British people may be bad cooks with poor dental hygiene, but gee whiz they can make good pop music. As if the Beatles and Rolling Stones (not to mention Pink Floyd, Elvis Costello and the Clash) weren’t enough, during the mid-90s an astonishing number of Britpop bands invaded the televisions and heads of teenagers everywhere. While bands like Oasis and the Verve have seen their heydays come and go, the Britpoppers who’ve been able to change their sound — Radiohead and Blur are the obvious examples — are as successful today as they’ve ever been. Travis’ fourth album, “12 Memories,” has marginally evolved from the sweet-vocals-over-nice-melody formula that earned them their popularity, but this is still more or less the same record they’ve been making for six years.

Fran Healy must drink eight cups of honey-drenched tea a day; his syrupy vocals are Travis’ most obvious asset. His lyrics, however, have been known to border on annoyingly cute. “Why Does It Always Rain On Me?,” from their classic “The Man Who,” is maybe the most irksome title for a pop song ever; “Sing,” from 2001’s “The Invisible Band” is even more nauseatingly cheery. This garrulousness shines through in the group’s new album on tracks like “Love Will Come Through” and “Happy Hang Around,” fine examples of how mediocre pop music can be.

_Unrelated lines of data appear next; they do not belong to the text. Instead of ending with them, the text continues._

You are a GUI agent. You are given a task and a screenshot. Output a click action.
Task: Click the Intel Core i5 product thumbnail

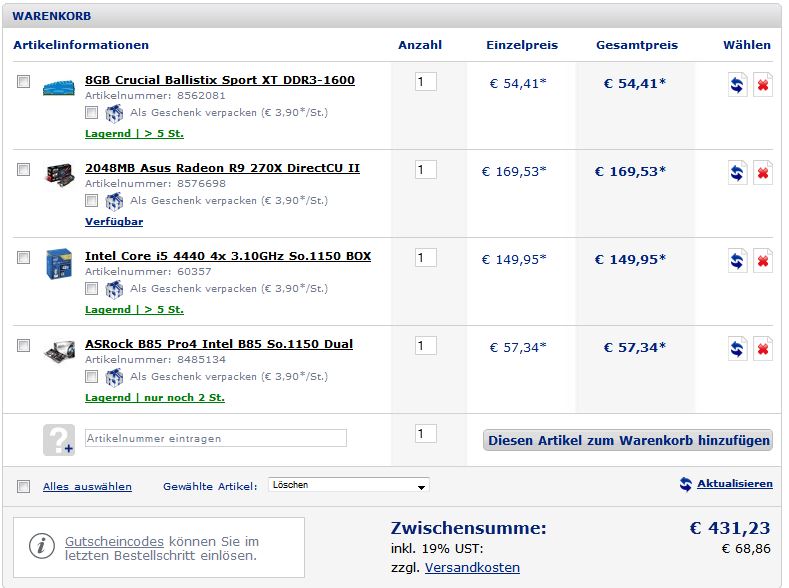[x=59, y=263]
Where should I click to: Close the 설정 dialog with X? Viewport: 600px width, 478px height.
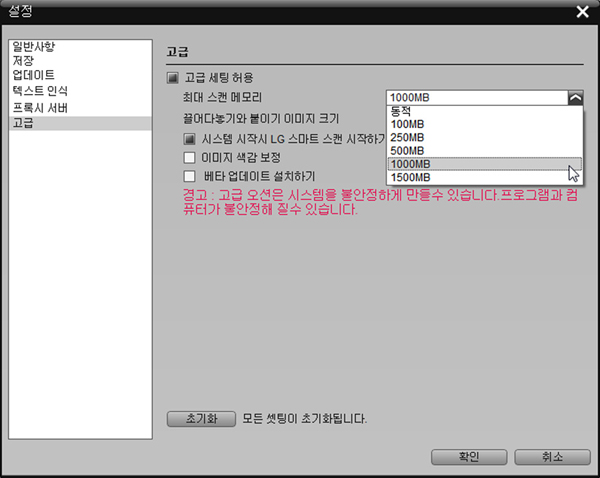pos(582,11)
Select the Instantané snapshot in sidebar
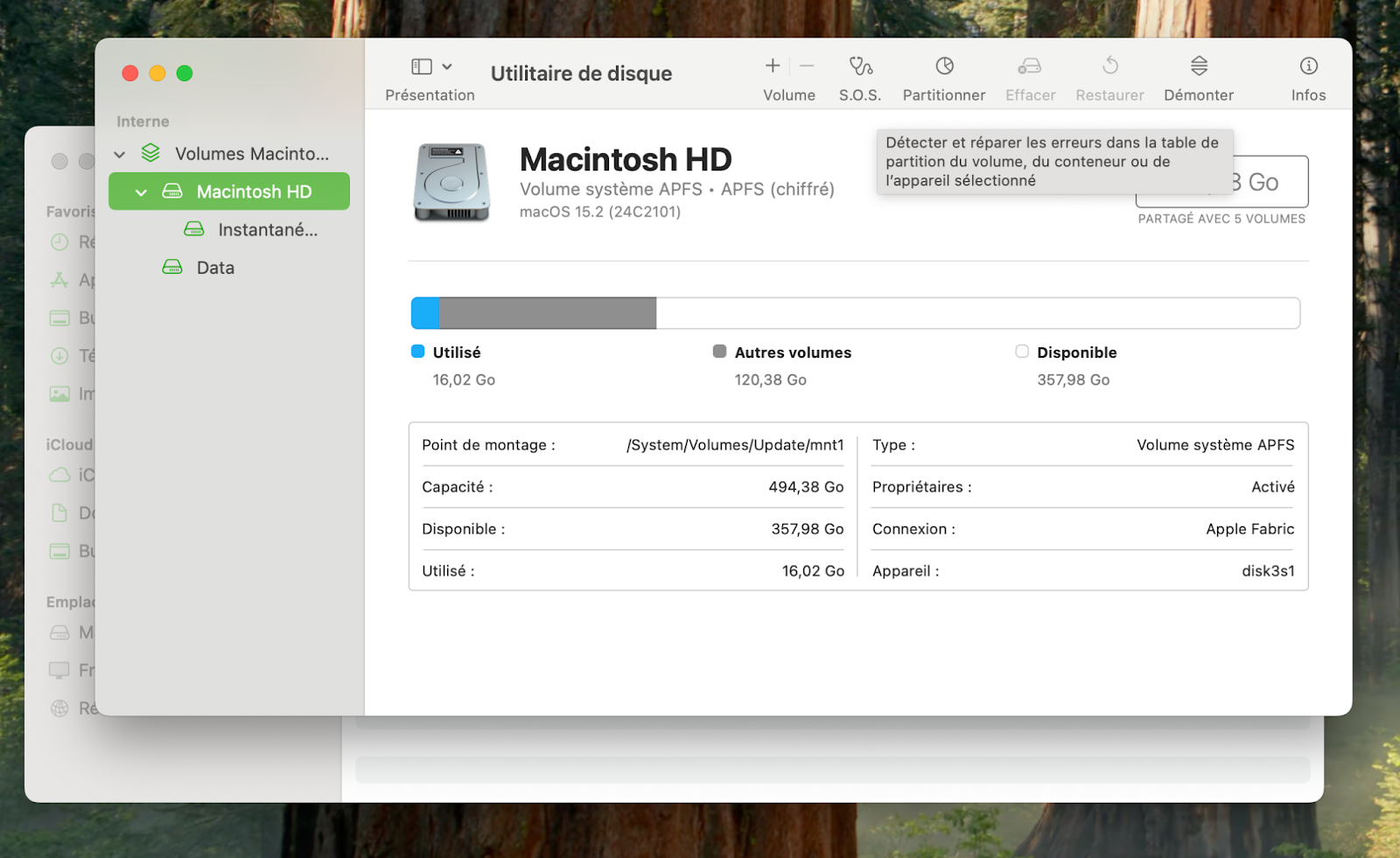This screenshot has width=1400, height=858. point(267,230)
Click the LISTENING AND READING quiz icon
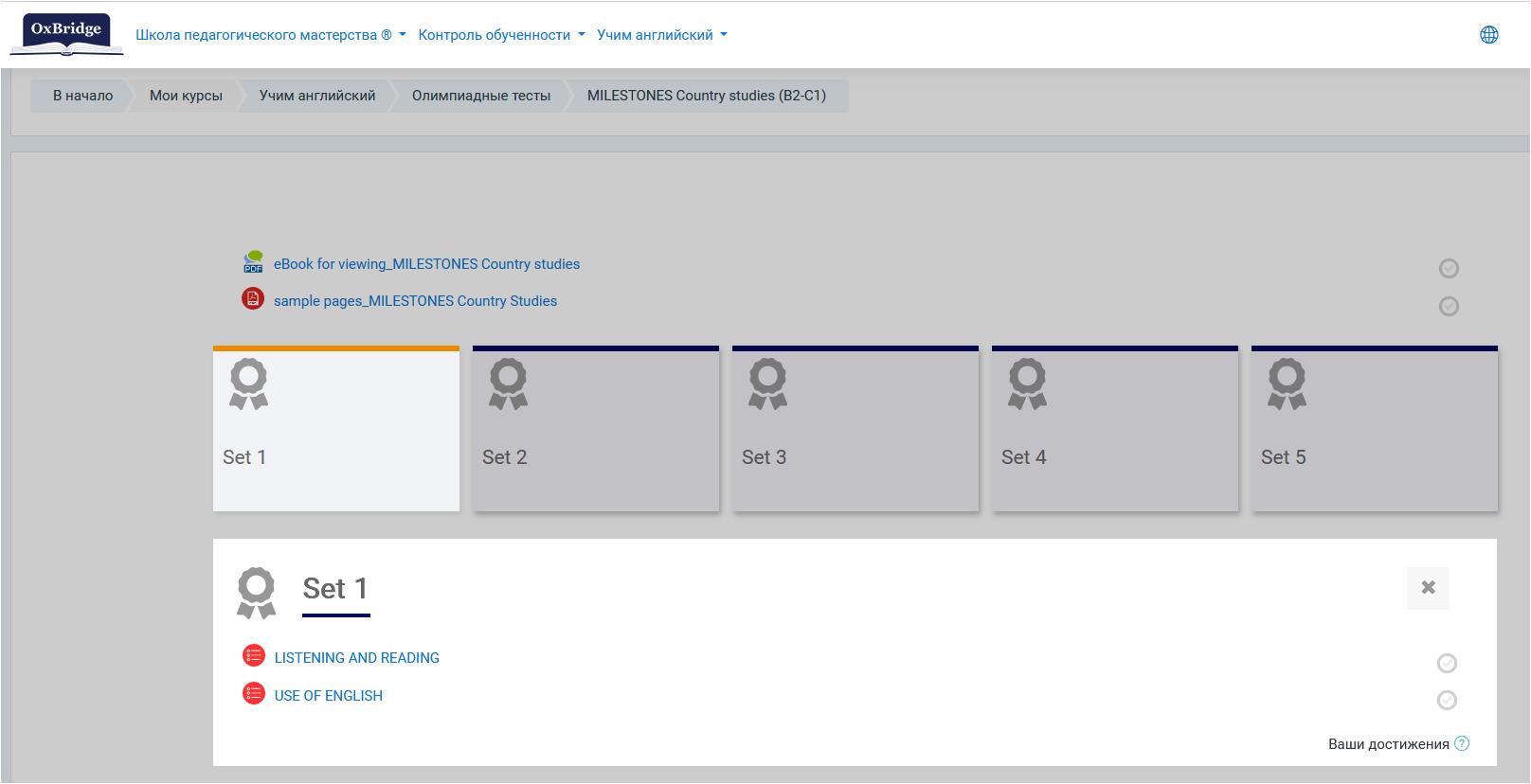The height and width of the screenshot is (784, 1531). pyautogui.click(x=254, y=656)
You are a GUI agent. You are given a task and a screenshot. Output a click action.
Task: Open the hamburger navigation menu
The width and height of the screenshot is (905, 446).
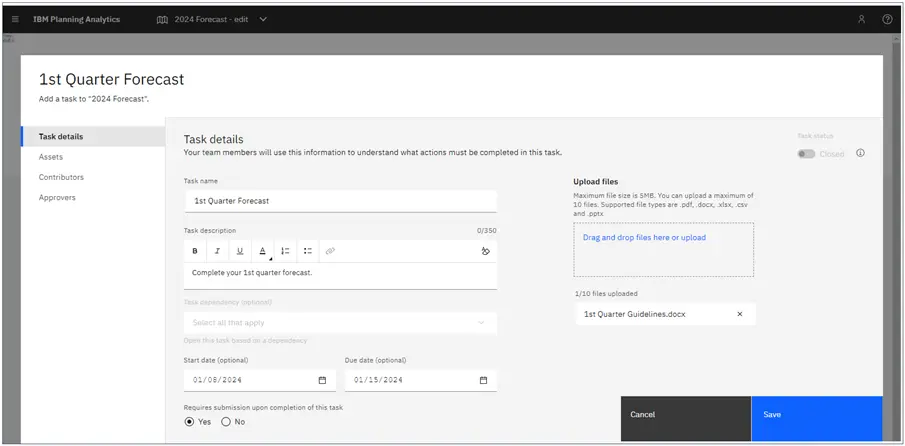click(x=16, y=19)
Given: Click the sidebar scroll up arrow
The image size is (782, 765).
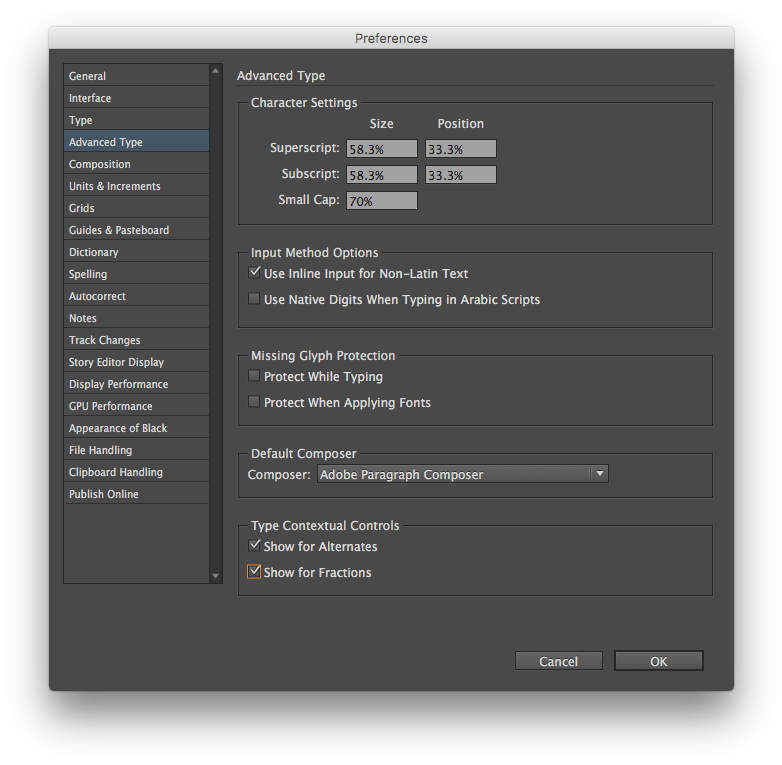Looking at the screenshot, I should coord(215,71).
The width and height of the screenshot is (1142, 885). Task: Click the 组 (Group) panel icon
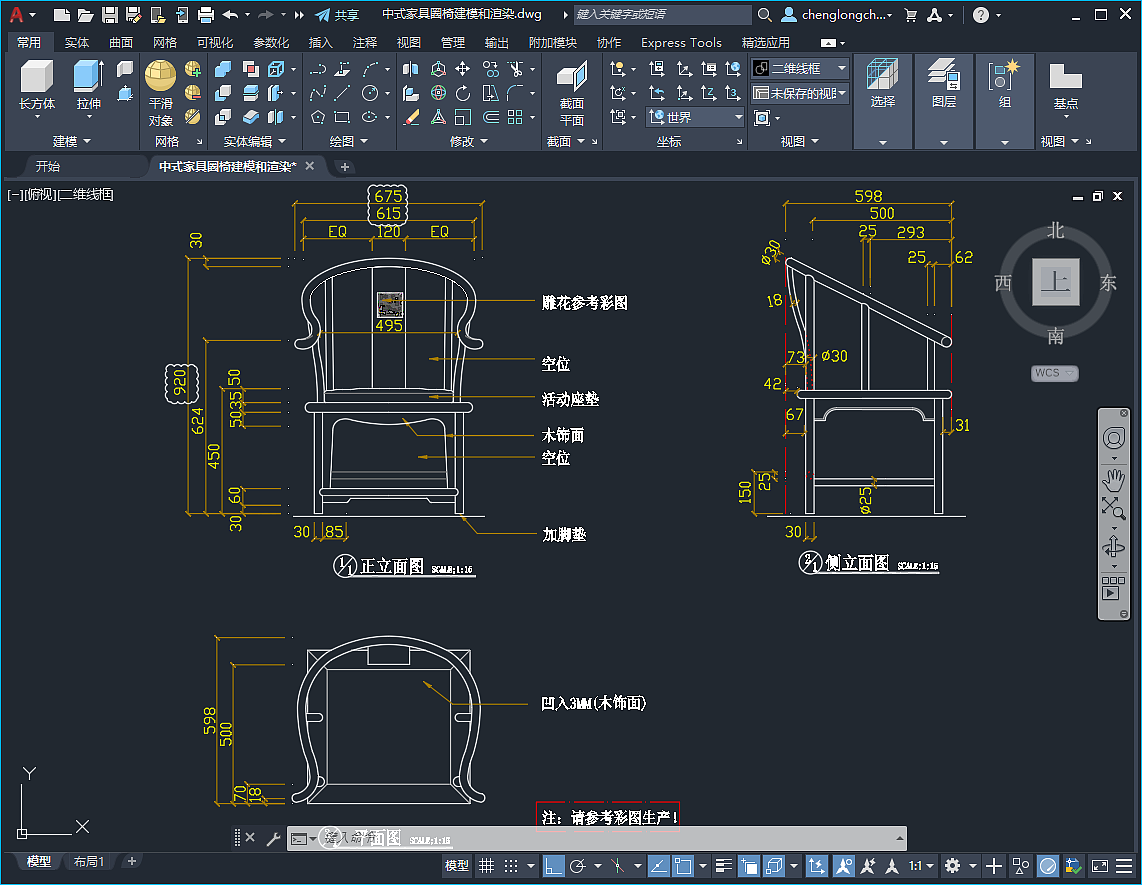[x=1004, y=85]
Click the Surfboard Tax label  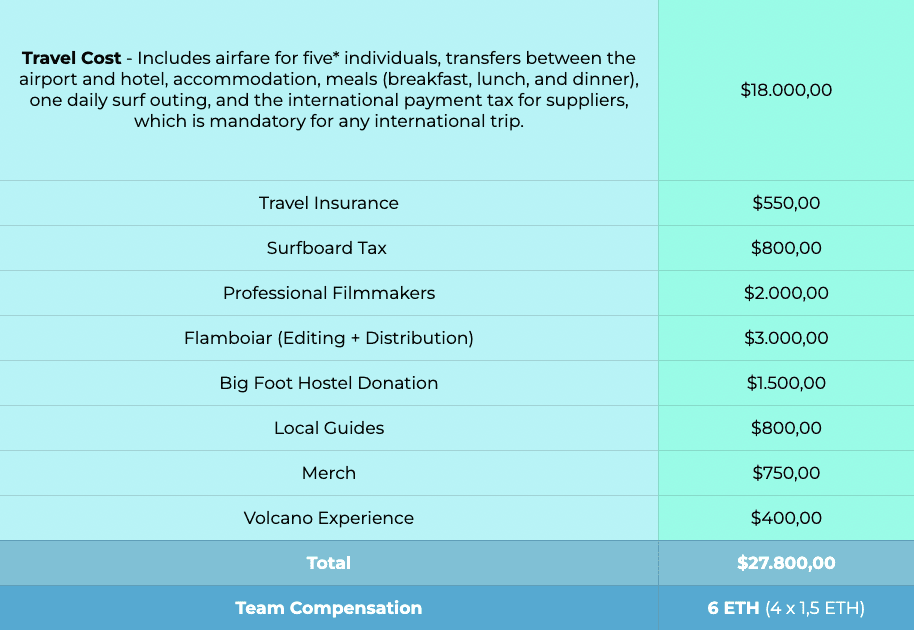(x=329, y=248)
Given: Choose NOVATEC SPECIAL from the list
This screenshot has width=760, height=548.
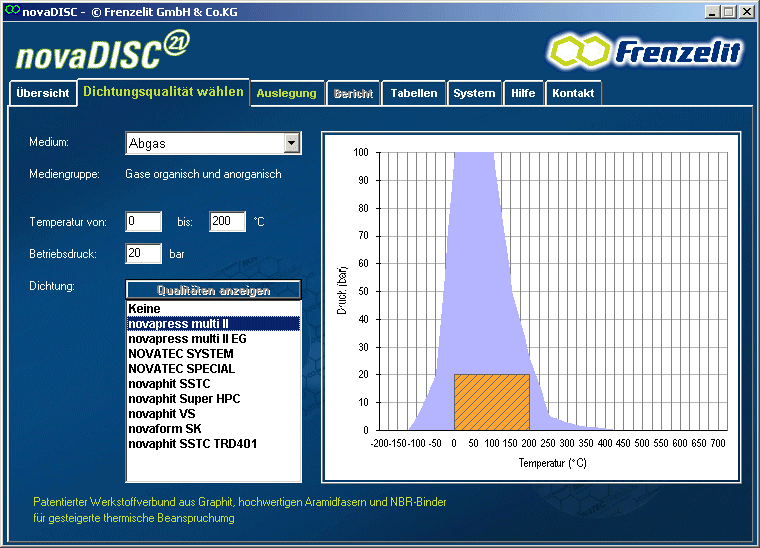Looking at the screenshot, I should click(x=181, y=369).
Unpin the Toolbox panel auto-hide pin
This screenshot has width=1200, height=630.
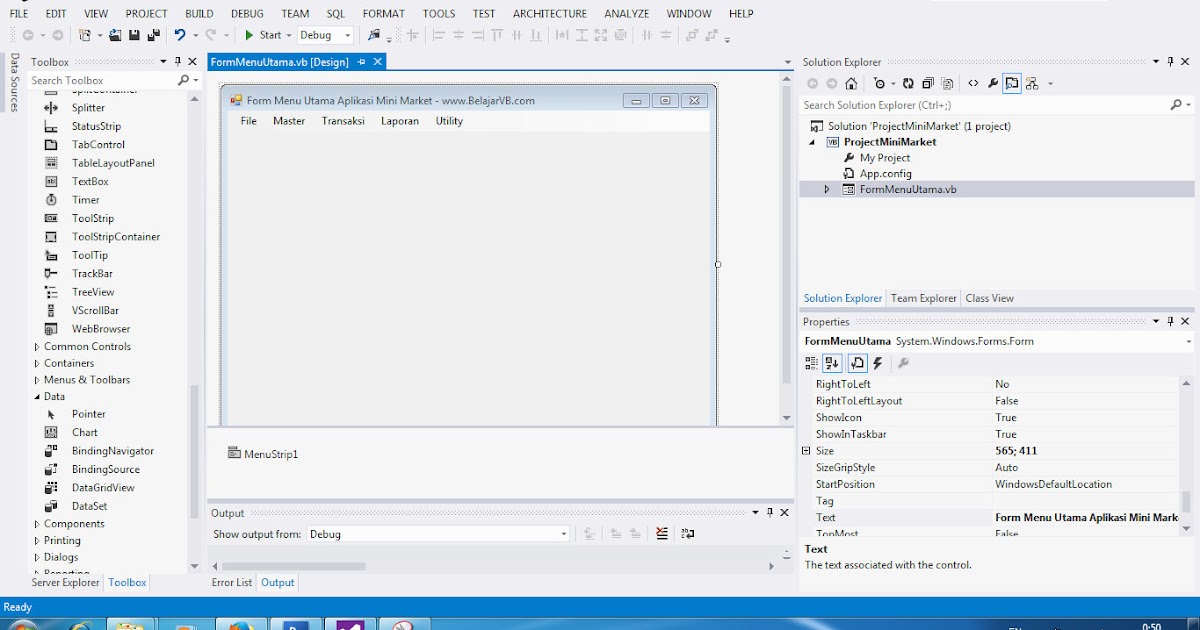(178, 61)
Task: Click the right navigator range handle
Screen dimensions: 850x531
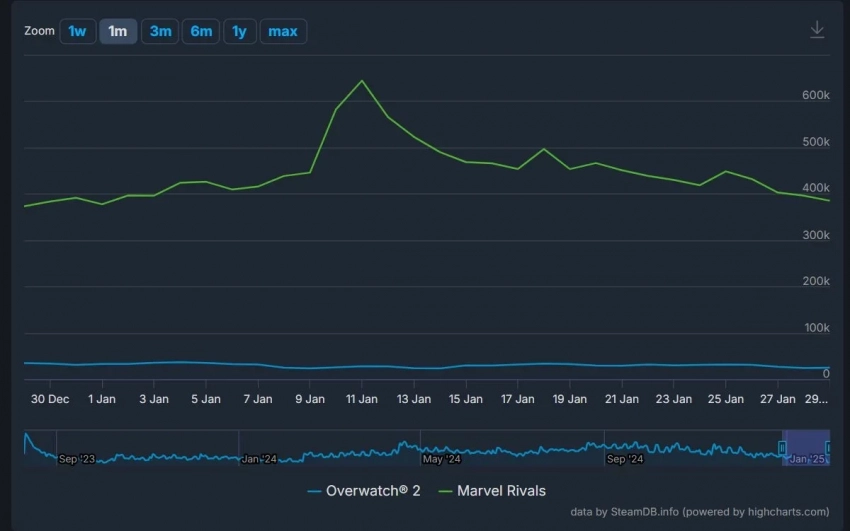Action: [829, 447]
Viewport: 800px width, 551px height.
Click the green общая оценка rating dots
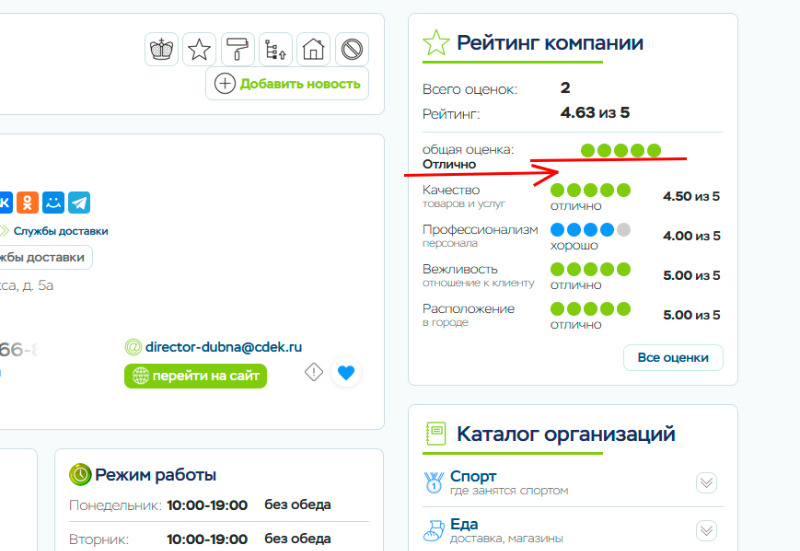[x=620, y=150]
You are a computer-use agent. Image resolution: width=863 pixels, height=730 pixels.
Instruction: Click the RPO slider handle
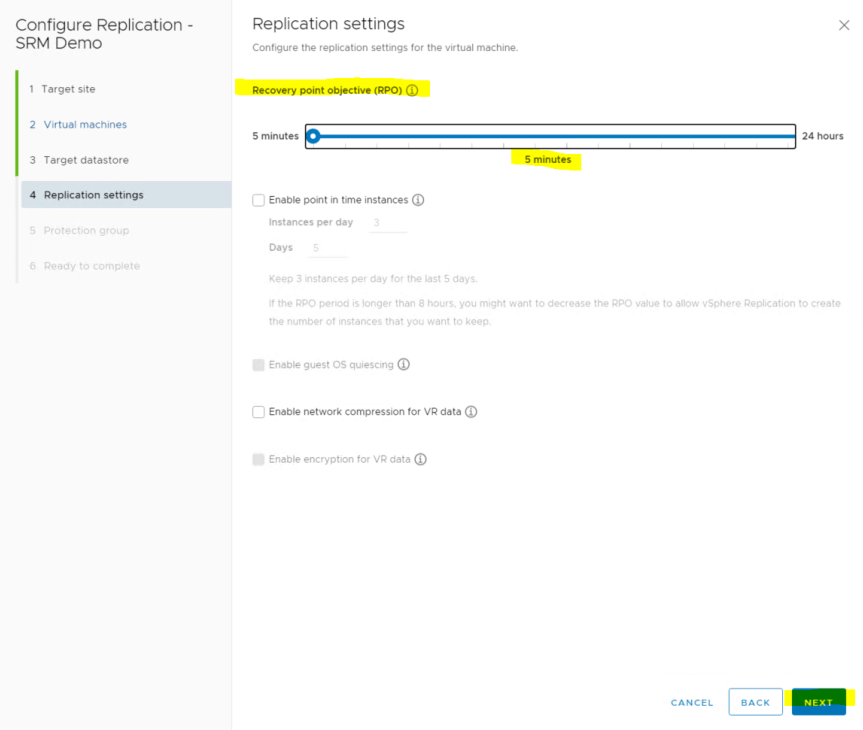tap(313, 136)
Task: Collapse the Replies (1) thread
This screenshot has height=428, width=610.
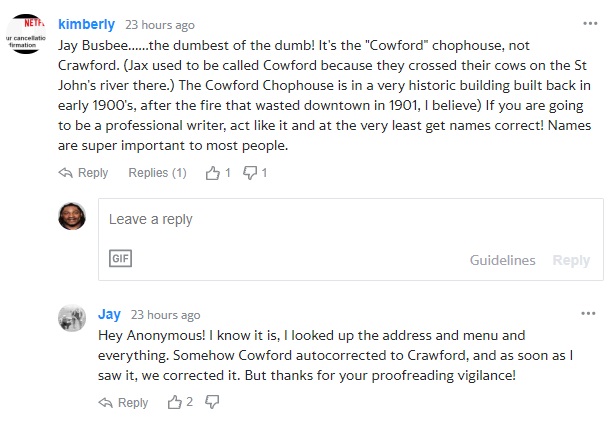Action: coord(158,173)
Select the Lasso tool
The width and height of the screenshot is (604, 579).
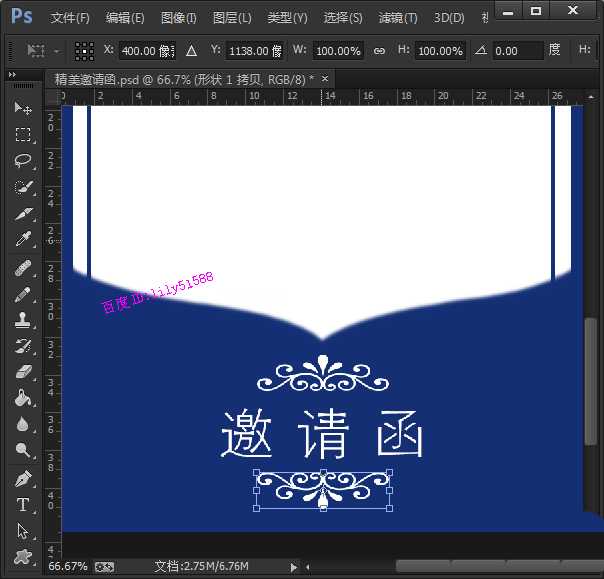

But Healy’s lyricism has matured, and is often more interesting, if not darker. On “Re-Offender” he sings about spousal abuse, implicitly through his mother’s eyes: “You say you love me / And then you do it again,” the chorus goes. The record even boasts two songs against the War in Iraq, the brilliant “Beautiful Occupation” and disappointing “Peace the F*** Out.” At the end of the latter tune, an entire soccer stadium chants the song’s title, an idea wholly ripped off from Pink Floyd’s 1971 psychedelic classic “Meddle.”

Like the very similar “A Rush of Blood to the Head,” the second album from fellow Britons Coldplay, the backbone of “12 Memories” is its instrumentation. A lone cello hums under a distorted guitar on the album’s great opener, “Quicksand.” On the rest of the record, the four-piece band sounds wholly competent without any strings behind it. This is its first album without the beloved Nigel Goodrich behind the boards, and Travis sounds surprisingly good with sparse self-production. Without Goodrich’s sonic textures, the band — a guitar, bass, and drums accompanied only in a few tracks by other instruments — still sounds fine.

In the last third of the album the band falls into a rut, and the songs begin to blend into each other. “12 Memories” is saved by the last track, which is split between “Walking Down the Hill” and the unlisted “Some Sad Song.” The latter tune is the best thing I’ve heard Travis do. Over just a piano and the (cliched?) sound of rain falling, Healy sounds just gorgeous. It’s a great note to end on, especially because the album is so steeped in the acoustic and fuzz-guitars of Britpop.

Travis’ new record may not be groundbreaking, which contemporary Radiohead’s “Hail to the Thief” is, although that’s not the be-all and end-all of popular music. At the very worst “12 Memories” is merely nice; at its best it’s surprisingly sweet, even charming.